Love it and hate it, R has come of age

Seeing a long, lavish article about R in the NEW YORK TIMES (!) really freaks me out.

replicate(100,  c(
  "OMG OMG, R is now famous?!",
  "People used to make fun of me for learning R since Splus is SO OLD!",
  "I still hear stories that SAS can do crazy tricks that make me jealous.
  But not enough to attempt learning it."
)[ floor(runif(1, min=1,max=4)) ] )

This blog has been a long-time supporter of this both brilliant and insanely quirky statistical programming environment.
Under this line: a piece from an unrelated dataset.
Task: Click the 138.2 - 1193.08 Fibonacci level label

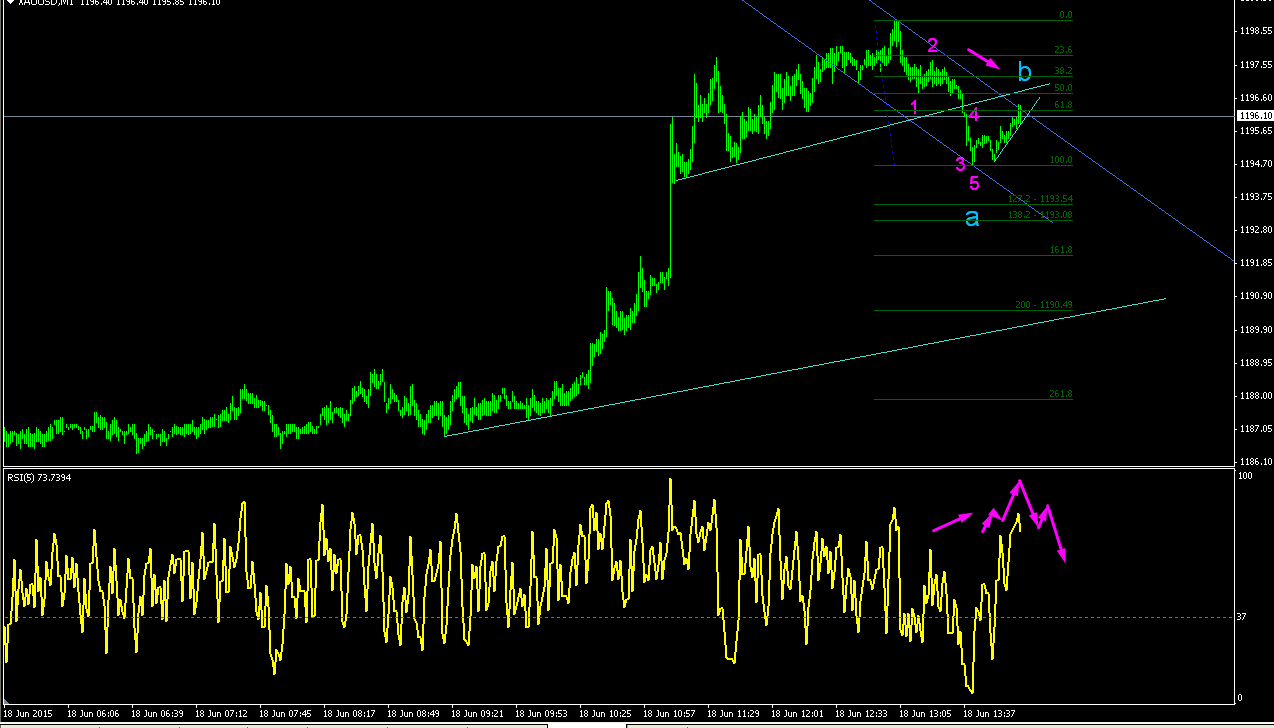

Here are some graphs I’ve made in the last year or two that have R code attached:

Learning R is hard because there’s a zillion packages, and the official documentation is reference-oriented.  I’ve never looked at any of the books much.  I think you can get very far with exactly two websites:

  • Quick-R – the best introduction that’s organized by topic, not overly domain-specific, and not overly biased towards the author’s pet package.  Check out the “Advanced Graphics” section for a good time.
  • RSeek.org – searches the documentation, package listings, and most critically, the archives of the amazing user mailing list.  Searching those archives alone is far more useful than any half-assed attempt at documentation — it records the expertise and advice of hundreds of statisticians solving real problems over the last 10 years.  I’ve stumbled upon entire new areas of statistics just by reading the R-help archives.

For a few lucid demonstrations of R’s flaws, see these interesting Radford Neal posts: (1) (2) (3) .  It has way more problems than these, of course.  The core’s development model is too closed-source-y.  There’s horrible repetition and inconsistencies even in the standard library.  I swear I’ve seen its interpreter be even slower then Ruby.  You have to memorize a zillion incomprehensible 3-letter-acronyms when making a final draft plot.

But yet it is still great.  R takes one problem — programmatic single-machine data analysis — and solves it well, using a nice Scheme-like language, plus an impressive user community to boot.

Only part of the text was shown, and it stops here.